Манас поцеловал ее и сказал:
— Ты исхудала, жена моя. У тебя вид человека, побывавшего в гостях у смерти и родившегося заново.
— Да, мой Манас, — ответила Каныкей, — я побывала в гостях у смерти, и я узнала от нее, что ты не умер, ибо еще не исполнил своего предначертания, что не погасли твои глаза, ибо звезды не гаснут.
— Но почему же такие горькие мысли о моей смерти овладели тобой? — спросил Манас.
Тогда сказал Бакай:
— Посмотри на этих связанных, и ты все поймешь. Но пусть говорит Бозуул.
И Бозуул рассказал о коварстве Кокчокеза, о буйстве десяти сыновей Орозду, об отравлении тысячи киргизских воинов, о бегстве и смерти Бая, о нищете матери и жены Манаса.
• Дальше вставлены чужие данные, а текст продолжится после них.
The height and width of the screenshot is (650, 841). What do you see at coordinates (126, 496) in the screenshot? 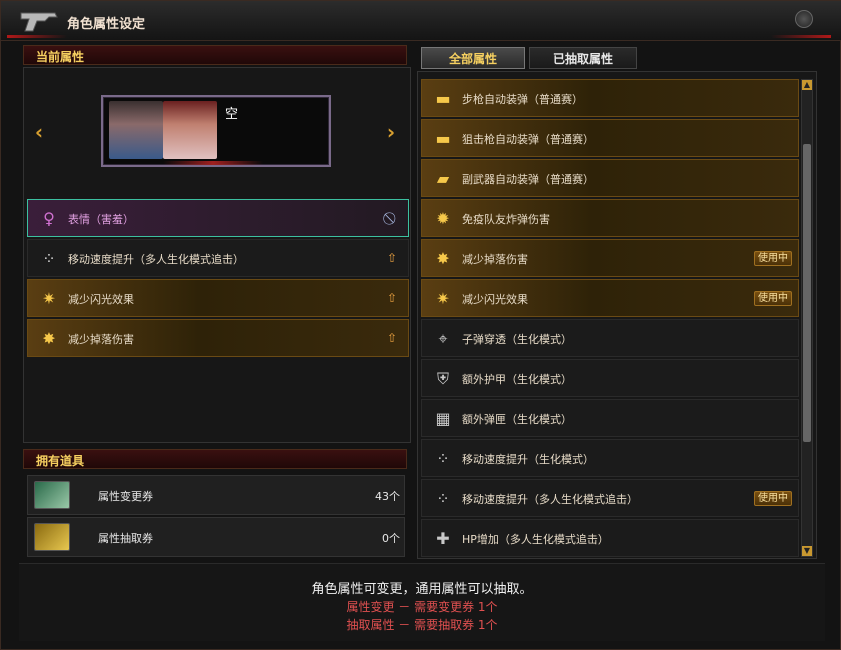
I see `item-name: 属性变更券` at bounding box center [126, 496].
Слезы обиды и пламя гнева выступили на лицах богатырей, слушавших Бозуула. Старый Джакып не выдержал, разрыдался. Тогда Сыргак, задыхаясь и негодуя, крикнул:
— Бакай! Бозуул! Почему вы не убили Кокчокеза и десятерых буянов? Почему вы не наказали их людей? Как могли вы привести их сюда, чтобы осквернить землю отцов?
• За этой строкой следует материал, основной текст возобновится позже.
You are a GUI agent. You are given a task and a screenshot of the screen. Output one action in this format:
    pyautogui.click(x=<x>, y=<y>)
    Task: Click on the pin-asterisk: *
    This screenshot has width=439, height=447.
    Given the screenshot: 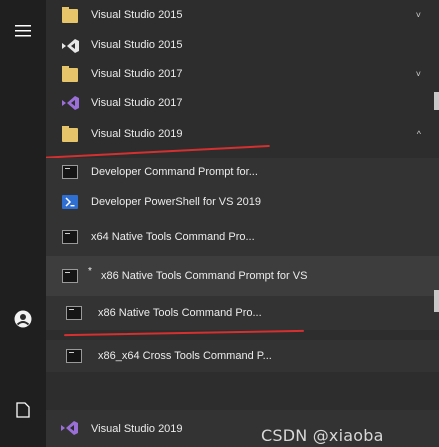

Все воины взглянули на Бакая, а тот сказал:
— Я не хотел лишать Манаса сладости праведной мести, поэтому я приказал не убивать их.
Тогда воины взглянули на Манаса и увидели, что у него лик вождя. Манас сказал:
— Развяжите их. Я не хочу, чтобы кровь киргиза, пролитая киргизом, обагрила землю отцов в час возвращения. Не причиняйте вреда ни им, ни их людям. Я прощаю их.
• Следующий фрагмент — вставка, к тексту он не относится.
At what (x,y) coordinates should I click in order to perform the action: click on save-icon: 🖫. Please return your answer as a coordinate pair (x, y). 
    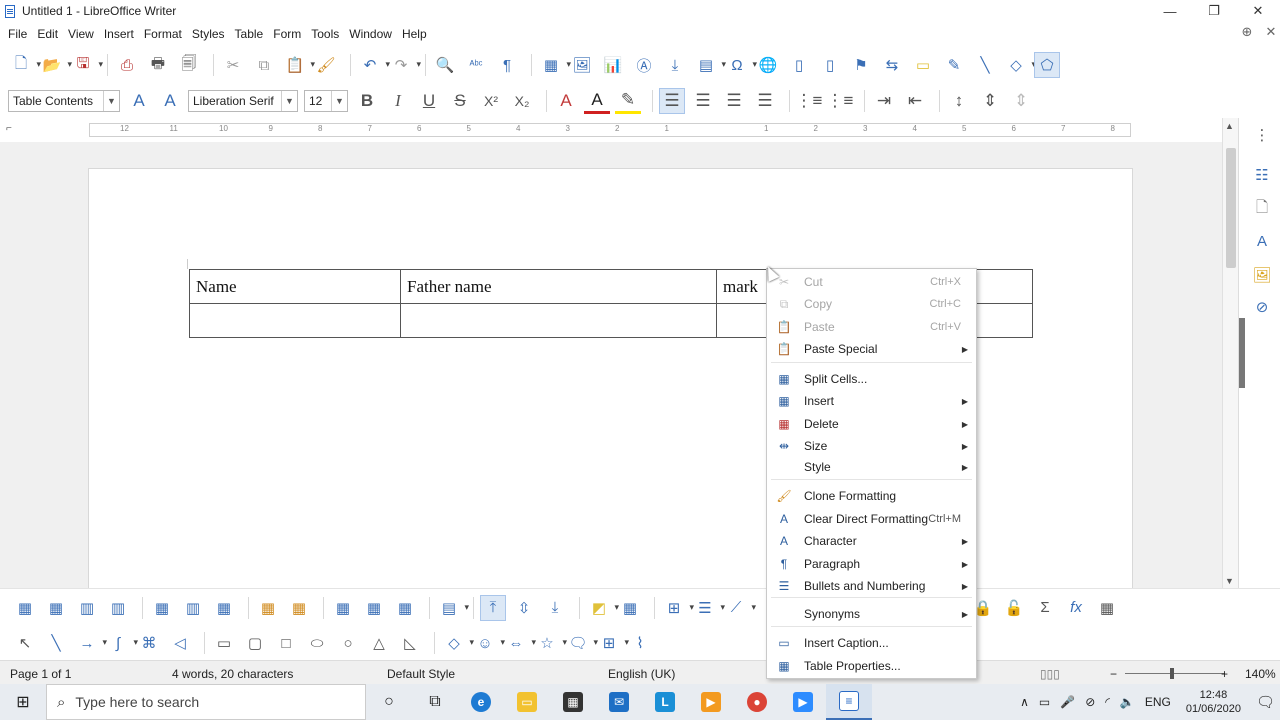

Кокчокез и десять буянов пали к ногам Манаса, жарко благодаря его за милость. Джигиты зашумели, не одобряя поступка Манаса, а старейшины и зрелые мужи поразились мудрости и великодушию киргизского вождя. И тогда-то назвали они Манаса так: «Великодушный».
Когда воины стали наслаждаться встречей со своими близкими, Манас тихо сказал Кошою и Бакаю:
— Поедемте со мной.
Богатыри поскакали за своим вождем. Манас вывел их на вершину горы. Она круто обрывалась высоко над зеленой долиной. Вся земля отцов, из конца в конец, благодатная, благоуханная, раскинулась внизу перед глазами богатырей. Они услышали рев реки Чу, бурно катящей огромные валуны по дикому ущелью и мирно бегущей по степям. Они увидели Иссык-Куль, огромное озеро, чья теплая вода голубела в котловине среди снеговых хребтов. Они увидели многоводную реку Нарын. Они увидели прямо под собой реку Талас, быструю вверху, медленную внизу. Река эта разделялась на рукава, и между рукавами, окруженные со всех сторон водой, зеленели тучные луга.
— Спустимся к реке, — сказал Манас.
Богатыри помчались по невиданной крутизне и достигли берега реки, обильно поросшего камышом. Белые и желтые цветы шиповника, розовая жимолость, красная таволга пестрели вокруг, подобно ковру под ногами царственных елей. Река неслась по каменистому руслу, как песня народа — неведомо где началась, неведомо где закончится.
И Манас спешился и припал к реке, и вода с шумом струилась, касаясь его губ, касаясь его ресниц. И Манас жадно целовал эту воду, суровую, гневную, живую воду родины.